Implications for Future Research
The results of this study, coupled with the prior studies, suggest that the implementation of SWPBIS with fidelity statistically significantly reduces school suspensions. This study replicated prior studies in other states and we hope to continue replicating these analyses in other states. However, the results do not provide information or details on how implementation of SWPBIS reduces suspensions and whether students in treatment schools are more likely not to display the behaviors that would result in suspension, receive different consequences, or receive Tier 2 or 3 supports instead of suspensions. Much work is needed to better understand the mechanisms and components of SWPBIS implementation that directly impact suspensions. In addition, future studies should consider examining student-level data to examine the likelihood of being suspended more than once in a school implementing SWPBIS, number of days missed due to suspensions, and other related outcomes, including academic achievement. Finally, future research should examine the impact of SWPBIS implementation on suspension rates specifically for students with disabilities, particularly students with EBD.
Conclusion
Disciplinary exclusions, including OSS and expulsions, remain a pressing concern for schools.

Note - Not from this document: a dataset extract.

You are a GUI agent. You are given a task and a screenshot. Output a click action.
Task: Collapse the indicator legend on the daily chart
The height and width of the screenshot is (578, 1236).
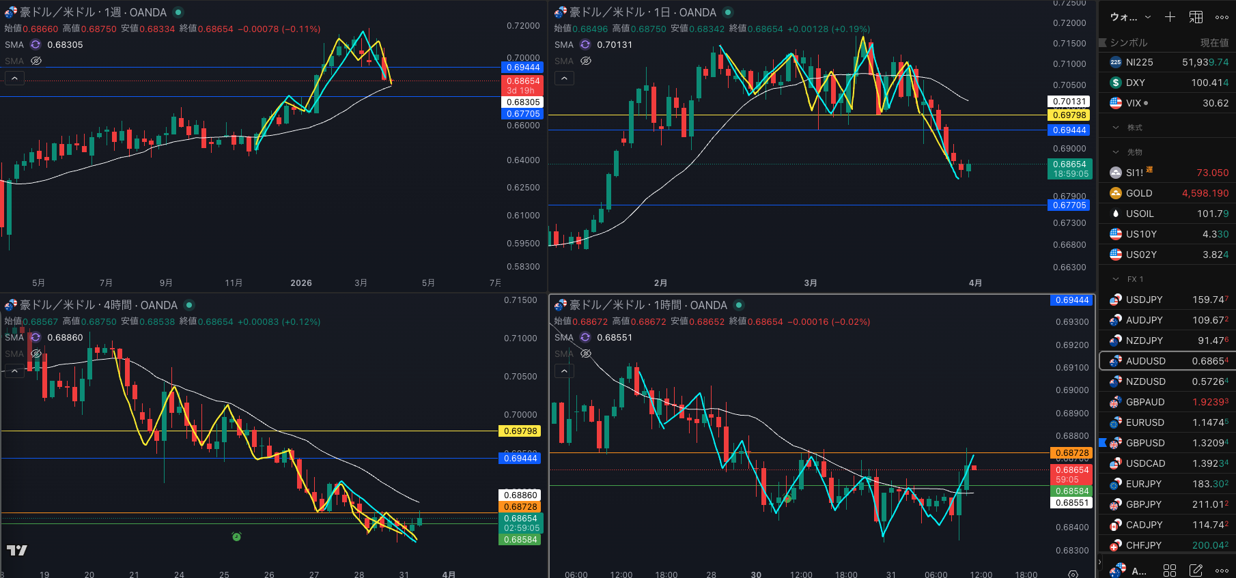[x=564, y=78]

The results of this study suggest that implementing SWPBIS with fidelity significantly and meaningfully reduces schools’ use of OSS, replicating findings from similar studies. This finding, coupled with prior studies, provides empirical support that implementing SWPBIS can reduce suspensions, thus keeping those students in school and increasing their chances of being successful in school. Taken together, the results of this and prior studies provide further evidence that implementing SWPBIS with fidelity matters and can have a lasting impact on the students those schools serve.
Footnotes
Declaration of Conflicting Interests
The author(s) declared no potential conflicts of interest with respect to the research, authorship, and/or publication of this article.
Funding
The author(s) received no financial support for the research, authorship, and/or publication of this article.